Data extracted from a collection
○ ○ ○

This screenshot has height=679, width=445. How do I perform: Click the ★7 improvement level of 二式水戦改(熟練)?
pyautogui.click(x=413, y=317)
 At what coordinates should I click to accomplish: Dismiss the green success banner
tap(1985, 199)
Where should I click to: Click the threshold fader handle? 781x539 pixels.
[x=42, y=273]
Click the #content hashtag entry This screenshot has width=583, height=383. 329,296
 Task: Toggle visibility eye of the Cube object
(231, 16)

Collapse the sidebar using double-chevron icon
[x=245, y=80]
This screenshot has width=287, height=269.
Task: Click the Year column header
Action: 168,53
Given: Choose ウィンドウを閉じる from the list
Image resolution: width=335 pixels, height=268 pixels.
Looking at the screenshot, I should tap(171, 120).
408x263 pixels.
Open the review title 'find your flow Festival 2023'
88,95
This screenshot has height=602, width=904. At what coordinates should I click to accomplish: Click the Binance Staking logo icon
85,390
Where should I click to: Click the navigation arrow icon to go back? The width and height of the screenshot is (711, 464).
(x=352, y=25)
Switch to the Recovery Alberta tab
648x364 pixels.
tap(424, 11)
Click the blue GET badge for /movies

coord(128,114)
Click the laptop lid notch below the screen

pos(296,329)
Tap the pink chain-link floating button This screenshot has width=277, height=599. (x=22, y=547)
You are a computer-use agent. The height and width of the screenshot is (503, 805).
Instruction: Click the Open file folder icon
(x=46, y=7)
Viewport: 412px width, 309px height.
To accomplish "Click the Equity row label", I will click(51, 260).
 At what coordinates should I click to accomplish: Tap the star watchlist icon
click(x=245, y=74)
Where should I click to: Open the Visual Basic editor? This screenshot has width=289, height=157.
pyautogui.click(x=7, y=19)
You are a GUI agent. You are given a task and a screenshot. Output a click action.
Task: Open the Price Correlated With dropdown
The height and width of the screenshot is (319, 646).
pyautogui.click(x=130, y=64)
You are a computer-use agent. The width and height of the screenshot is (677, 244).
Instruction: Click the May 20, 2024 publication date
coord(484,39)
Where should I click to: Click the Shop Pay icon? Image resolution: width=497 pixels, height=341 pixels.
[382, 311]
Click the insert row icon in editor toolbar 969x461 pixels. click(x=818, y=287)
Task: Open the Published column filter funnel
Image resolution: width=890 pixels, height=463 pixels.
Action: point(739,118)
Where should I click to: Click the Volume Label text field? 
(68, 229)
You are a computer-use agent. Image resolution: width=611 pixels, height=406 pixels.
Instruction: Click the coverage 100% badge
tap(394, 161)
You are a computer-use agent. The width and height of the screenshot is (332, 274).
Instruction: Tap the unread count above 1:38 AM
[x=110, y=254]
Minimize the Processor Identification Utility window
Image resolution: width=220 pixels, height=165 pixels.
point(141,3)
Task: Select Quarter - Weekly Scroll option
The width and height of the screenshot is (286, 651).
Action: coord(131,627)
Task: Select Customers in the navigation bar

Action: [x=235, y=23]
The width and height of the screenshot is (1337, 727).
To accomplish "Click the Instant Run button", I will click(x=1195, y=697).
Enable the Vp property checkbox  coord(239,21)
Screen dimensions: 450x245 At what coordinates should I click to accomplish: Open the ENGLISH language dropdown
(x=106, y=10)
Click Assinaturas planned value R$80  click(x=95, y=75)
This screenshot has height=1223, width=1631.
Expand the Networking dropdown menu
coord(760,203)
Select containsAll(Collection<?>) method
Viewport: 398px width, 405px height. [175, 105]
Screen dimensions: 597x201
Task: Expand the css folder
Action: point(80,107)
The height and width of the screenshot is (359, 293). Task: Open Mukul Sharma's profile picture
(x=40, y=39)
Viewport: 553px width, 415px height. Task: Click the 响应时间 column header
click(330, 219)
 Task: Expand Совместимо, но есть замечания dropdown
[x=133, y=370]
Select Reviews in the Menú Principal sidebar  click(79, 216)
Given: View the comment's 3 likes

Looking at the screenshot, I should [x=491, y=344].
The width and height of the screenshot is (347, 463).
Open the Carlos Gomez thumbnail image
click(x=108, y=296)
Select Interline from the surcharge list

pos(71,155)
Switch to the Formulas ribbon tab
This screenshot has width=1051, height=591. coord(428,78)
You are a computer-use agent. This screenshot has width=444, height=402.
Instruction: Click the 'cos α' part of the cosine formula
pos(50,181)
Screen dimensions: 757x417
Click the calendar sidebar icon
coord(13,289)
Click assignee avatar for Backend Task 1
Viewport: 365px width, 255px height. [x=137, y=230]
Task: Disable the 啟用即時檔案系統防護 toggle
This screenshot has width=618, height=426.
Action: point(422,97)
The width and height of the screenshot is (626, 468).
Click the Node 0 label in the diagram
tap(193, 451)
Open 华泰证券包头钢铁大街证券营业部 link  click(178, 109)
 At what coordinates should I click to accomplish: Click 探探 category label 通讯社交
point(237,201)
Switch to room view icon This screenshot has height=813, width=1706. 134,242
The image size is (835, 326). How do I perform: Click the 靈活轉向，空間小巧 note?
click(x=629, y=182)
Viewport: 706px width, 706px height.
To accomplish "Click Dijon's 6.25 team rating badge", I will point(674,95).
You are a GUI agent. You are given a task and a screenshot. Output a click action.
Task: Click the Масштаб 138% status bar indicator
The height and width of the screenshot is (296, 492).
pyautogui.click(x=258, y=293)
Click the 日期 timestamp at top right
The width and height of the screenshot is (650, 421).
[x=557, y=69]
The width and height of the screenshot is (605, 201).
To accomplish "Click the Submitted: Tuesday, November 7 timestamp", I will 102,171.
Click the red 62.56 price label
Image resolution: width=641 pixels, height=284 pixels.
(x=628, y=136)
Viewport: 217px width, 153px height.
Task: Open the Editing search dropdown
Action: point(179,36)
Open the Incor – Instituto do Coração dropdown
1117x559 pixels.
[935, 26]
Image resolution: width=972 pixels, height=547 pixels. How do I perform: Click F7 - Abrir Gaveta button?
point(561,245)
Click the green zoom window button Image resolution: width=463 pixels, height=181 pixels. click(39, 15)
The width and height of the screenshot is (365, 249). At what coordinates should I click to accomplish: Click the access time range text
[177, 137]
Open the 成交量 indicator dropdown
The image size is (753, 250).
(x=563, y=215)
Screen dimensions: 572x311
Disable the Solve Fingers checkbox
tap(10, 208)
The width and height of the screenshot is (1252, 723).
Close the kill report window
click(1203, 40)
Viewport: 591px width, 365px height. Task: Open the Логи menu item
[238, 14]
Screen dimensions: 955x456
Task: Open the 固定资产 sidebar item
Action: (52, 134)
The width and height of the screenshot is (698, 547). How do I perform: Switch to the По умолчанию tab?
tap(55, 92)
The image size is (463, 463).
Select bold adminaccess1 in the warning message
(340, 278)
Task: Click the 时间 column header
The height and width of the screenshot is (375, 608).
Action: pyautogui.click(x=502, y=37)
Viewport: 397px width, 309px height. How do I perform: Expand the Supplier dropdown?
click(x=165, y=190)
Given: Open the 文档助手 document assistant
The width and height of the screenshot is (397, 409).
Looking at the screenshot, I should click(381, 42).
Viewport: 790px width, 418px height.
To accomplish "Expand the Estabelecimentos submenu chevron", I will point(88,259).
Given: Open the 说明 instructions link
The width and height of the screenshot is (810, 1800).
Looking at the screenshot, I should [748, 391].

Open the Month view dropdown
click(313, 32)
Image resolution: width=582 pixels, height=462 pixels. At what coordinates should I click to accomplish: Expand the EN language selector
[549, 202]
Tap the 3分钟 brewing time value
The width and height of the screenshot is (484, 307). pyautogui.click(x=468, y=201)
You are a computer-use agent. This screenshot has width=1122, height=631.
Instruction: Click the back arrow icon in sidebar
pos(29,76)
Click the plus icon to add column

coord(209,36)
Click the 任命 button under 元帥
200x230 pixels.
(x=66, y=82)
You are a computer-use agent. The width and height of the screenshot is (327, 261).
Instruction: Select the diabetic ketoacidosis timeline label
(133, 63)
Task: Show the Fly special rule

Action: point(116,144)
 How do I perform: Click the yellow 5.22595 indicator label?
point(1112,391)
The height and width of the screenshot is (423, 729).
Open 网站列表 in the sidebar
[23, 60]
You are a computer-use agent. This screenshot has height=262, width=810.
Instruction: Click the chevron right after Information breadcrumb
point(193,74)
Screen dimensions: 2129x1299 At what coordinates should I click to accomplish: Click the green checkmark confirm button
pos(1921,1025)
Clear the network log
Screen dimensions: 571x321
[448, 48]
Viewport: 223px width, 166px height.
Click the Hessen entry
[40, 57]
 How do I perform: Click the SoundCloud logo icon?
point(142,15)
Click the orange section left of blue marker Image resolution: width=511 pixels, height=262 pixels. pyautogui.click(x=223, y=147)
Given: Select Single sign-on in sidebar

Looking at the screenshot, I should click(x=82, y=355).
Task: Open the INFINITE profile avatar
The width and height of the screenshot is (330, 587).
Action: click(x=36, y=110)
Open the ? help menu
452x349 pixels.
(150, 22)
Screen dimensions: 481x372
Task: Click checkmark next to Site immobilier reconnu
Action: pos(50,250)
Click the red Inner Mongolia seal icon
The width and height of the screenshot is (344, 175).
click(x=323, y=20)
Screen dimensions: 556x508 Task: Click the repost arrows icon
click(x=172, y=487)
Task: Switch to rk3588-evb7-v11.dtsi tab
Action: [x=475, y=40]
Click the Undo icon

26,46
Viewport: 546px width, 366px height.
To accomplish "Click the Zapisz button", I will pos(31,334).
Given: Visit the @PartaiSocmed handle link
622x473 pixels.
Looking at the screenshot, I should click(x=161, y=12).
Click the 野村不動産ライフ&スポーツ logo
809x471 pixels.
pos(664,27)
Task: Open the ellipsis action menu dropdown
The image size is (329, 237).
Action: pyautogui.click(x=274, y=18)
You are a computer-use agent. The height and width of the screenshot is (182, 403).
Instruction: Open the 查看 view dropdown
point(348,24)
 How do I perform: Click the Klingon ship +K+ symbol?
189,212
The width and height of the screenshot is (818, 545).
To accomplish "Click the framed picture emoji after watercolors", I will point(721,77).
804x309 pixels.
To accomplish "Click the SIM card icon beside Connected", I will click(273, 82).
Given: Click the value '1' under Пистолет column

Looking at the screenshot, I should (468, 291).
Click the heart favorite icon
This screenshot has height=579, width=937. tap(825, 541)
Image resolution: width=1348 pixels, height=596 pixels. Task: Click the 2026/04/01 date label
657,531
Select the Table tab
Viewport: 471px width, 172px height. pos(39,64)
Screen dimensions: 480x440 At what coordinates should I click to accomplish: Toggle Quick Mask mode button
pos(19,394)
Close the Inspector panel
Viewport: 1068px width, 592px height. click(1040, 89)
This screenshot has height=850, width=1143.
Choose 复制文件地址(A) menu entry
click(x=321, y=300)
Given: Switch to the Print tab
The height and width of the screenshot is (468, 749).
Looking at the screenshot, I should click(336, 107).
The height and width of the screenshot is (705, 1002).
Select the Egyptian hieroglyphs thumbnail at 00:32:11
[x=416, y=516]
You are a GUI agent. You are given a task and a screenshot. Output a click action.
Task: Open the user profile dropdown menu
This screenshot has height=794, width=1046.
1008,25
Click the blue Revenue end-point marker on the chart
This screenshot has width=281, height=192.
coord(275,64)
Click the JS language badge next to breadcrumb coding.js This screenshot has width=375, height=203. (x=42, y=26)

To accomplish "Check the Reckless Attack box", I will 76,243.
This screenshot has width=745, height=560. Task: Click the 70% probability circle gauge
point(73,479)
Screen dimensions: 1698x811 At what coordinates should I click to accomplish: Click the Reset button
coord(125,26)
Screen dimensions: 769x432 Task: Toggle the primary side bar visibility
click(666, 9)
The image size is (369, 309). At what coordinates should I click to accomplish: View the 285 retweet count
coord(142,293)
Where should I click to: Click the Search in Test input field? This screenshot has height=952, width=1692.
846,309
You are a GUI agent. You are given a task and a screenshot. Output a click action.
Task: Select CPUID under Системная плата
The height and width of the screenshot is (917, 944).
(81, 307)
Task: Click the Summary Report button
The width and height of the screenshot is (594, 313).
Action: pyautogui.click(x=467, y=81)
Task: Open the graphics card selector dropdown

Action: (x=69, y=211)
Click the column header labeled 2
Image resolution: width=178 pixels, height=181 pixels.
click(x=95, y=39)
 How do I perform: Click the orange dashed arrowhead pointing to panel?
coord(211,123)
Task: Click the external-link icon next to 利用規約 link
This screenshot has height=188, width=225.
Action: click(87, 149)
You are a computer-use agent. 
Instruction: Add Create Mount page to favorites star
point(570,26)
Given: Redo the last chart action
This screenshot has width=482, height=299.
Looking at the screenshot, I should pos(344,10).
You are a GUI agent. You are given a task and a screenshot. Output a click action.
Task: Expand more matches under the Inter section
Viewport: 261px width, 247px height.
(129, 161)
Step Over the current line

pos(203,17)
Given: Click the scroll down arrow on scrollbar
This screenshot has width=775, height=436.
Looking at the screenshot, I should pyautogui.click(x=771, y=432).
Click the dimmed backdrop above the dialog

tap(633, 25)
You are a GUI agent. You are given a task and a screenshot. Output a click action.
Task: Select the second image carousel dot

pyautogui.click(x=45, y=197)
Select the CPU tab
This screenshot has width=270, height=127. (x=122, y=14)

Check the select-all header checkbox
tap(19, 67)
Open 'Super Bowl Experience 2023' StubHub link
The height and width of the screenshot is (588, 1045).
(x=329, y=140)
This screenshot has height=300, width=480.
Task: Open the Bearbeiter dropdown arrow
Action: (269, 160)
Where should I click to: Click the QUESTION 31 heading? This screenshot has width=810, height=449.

○ ○ ○

**Short exercise**
Count the rows above that contain the string "under", treating uppercase and lowercase as different, and reply with only the number.

**Result of the task**
4